• _Request_
Copy out the passage below about never reading Infinite Jest, word for word and in full.

• _Document extract_
# # #

Dear readers, I have never read the late David Foster Wallace's Infinite Jest, his enormously celebrated, encyclopedic 1,079 page novel (including footnotes) which not only earned the praise of literary critics but also the ever continuing notoriety which has also earned (or maybe has saddled) the novel with the reputation of being one of the finest books ever written. There was a time in my life, mostly during my 20's, when I would have relished a certain challenge with taking on the experience of reading such a lengthy, labyrinthine book but when it came to Infinite Jest, I always found myself pausing. During my then frequent visits to bookstores (ah memories), Wallace's tome was indeed a book I picked up, paged through and placed back down upon the bookshelves time and again and eventually, I gave up on the prospect and moved onwards. Perhaps the legend of the book was just too much for me to handle, jointly in regards to the book's mounting reputation and perceived difficulty as well as the level and quality of Wallace's actual writing, which I may have feared would be so superlative that any dreams I had been housing about pursuing any sort of prose writing on my own would have been painfully extinguished.

# # #

• _Extracted material_
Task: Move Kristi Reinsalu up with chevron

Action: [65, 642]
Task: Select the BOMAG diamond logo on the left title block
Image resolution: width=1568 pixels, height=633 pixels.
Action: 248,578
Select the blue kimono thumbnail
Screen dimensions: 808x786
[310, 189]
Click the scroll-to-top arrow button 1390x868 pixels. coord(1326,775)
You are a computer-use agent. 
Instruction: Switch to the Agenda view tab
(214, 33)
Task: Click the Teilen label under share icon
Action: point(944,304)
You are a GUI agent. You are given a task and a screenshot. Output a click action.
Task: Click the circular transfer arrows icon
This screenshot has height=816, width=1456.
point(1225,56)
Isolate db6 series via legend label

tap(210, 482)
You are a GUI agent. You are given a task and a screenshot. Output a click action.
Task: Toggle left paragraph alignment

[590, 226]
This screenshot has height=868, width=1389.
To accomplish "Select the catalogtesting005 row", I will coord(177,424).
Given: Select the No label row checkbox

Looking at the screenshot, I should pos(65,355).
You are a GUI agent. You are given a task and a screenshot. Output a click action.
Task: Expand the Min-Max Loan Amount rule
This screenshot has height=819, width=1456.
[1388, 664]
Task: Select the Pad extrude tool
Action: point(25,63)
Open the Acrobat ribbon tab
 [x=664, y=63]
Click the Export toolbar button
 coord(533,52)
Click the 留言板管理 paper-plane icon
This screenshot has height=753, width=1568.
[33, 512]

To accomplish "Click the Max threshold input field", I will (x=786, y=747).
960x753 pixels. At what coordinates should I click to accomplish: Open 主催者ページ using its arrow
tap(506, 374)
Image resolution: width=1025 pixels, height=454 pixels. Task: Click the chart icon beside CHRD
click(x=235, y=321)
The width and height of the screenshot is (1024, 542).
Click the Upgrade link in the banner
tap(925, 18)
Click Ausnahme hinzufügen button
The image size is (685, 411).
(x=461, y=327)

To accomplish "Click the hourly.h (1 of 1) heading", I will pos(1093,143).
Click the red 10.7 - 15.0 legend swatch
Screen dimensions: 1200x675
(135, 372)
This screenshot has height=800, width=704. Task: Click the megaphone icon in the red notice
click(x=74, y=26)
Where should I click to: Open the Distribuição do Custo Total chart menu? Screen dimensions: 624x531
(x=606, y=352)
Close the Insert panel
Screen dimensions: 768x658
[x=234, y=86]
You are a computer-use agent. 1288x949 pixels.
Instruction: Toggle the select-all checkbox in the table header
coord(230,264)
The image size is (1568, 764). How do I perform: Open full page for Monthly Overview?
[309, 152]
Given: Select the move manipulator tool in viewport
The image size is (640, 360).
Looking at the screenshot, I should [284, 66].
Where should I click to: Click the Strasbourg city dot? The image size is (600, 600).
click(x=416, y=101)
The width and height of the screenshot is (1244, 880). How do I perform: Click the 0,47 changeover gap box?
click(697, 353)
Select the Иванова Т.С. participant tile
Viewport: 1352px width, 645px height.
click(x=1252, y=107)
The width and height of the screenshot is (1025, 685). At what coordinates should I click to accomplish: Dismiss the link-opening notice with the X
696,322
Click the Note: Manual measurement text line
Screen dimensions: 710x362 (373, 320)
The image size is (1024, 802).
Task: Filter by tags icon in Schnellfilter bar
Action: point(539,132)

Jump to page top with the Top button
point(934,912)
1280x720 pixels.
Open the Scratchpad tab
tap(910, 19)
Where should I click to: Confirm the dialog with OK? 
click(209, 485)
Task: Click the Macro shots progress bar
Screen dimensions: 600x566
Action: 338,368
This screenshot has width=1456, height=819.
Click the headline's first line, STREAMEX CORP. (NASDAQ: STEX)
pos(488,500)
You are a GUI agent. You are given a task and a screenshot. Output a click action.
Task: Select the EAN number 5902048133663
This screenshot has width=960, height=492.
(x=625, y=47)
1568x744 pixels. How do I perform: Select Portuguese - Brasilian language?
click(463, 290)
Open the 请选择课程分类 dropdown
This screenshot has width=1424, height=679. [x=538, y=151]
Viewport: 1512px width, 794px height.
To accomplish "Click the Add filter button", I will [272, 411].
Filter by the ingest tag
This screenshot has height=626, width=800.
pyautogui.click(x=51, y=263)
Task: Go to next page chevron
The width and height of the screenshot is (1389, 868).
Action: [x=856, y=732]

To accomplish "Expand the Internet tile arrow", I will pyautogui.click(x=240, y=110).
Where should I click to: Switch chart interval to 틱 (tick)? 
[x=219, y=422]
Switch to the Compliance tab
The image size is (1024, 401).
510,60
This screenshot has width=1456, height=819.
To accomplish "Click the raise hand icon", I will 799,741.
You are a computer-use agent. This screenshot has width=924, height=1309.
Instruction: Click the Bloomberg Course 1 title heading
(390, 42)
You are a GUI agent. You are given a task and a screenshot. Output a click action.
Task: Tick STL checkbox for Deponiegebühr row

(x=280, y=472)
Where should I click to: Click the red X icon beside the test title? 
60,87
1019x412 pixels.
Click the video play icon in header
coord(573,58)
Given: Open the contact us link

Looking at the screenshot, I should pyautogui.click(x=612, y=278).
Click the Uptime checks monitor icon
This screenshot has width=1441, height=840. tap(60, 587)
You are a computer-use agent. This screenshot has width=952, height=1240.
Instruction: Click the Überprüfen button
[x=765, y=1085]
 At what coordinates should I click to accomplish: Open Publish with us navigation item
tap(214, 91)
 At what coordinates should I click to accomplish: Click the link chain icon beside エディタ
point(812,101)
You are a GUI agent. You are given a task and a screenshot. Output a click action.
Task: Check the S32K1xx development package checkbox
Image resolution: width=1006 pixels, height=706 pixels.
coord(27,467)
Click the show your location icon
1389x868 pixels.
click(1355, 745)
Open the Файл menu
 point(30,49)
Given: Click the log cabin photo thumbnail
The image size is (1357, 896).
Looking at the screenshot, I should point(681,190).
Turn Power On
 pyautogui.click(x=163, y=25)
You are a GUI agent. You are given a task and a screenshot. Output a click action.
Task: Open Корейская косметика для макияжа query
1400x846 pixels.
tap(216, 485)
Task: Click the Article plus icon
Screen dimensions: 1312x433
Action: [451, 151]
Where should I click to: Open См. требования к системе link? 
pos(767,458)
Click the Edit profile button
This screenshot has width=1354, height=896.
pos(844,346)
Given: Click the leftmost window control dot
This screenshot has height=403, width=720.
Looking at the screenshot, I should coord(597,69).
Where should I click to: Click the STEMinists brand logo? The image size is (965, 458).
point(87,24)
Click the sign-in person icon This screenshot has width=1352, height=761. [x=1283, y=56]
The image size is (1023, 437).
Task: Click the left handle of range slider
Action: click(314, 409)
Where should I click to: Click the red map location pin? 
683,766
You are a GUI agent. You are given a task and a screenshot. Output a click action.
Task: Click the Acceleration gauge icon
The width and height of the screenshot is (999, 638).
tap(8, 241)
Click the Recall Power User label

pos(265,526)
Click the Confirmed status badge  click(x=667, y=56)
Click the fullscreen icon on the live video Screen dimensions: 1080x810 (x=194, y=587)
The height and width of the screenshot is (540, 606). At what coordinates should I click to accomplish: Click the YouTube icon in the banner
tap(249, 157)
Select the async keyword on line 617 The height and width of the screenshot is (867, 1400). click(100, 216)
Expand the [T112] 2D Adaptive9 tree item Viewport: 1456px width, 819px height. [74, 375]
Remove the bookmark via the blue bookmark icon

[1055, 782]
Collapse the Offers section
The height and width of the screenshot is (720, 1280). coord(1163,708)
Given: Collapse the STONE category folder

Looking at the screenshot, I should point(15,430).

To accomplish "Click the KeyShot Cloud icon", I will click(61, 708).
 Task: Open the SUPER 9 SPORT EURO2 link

# # #

• _Solution below_
Dear readers, I have never read the late David Foster Wallace's Infinite Jest, his enormously celebrated, encyclopedic 1,079 page novel (including footnotes) which not only earned the praise of literary critics but also the ever continuing notoriety which has also earned (or maybe has saddled) the novel with the reputation of being one of the finest books ever written. There was a time in my life, mostly during my 20's, when I would have relished a certain challenge with taking on the experience of reading such a lengthy, labyrinthine book but when it came to Infinite Jest, I always found myself pausing. During my then frequent visits to bookstores (ah memories), Wallace's tome was indeed a book I picked up, paged through and placed back down upon the bookshelves time and again and eventually, I gave up on the prospect and moved onwards. Perhaps the legend of the book was just too much for me to handle, jointly in regards to the book's mounting reputation and perceived difficulty as well as the level and quality of Wallace's actual writing, which I may have feared would be so superlative that any dreams I had been housing about pursuing any sort of prose writing on my own would have been painfully extinguished.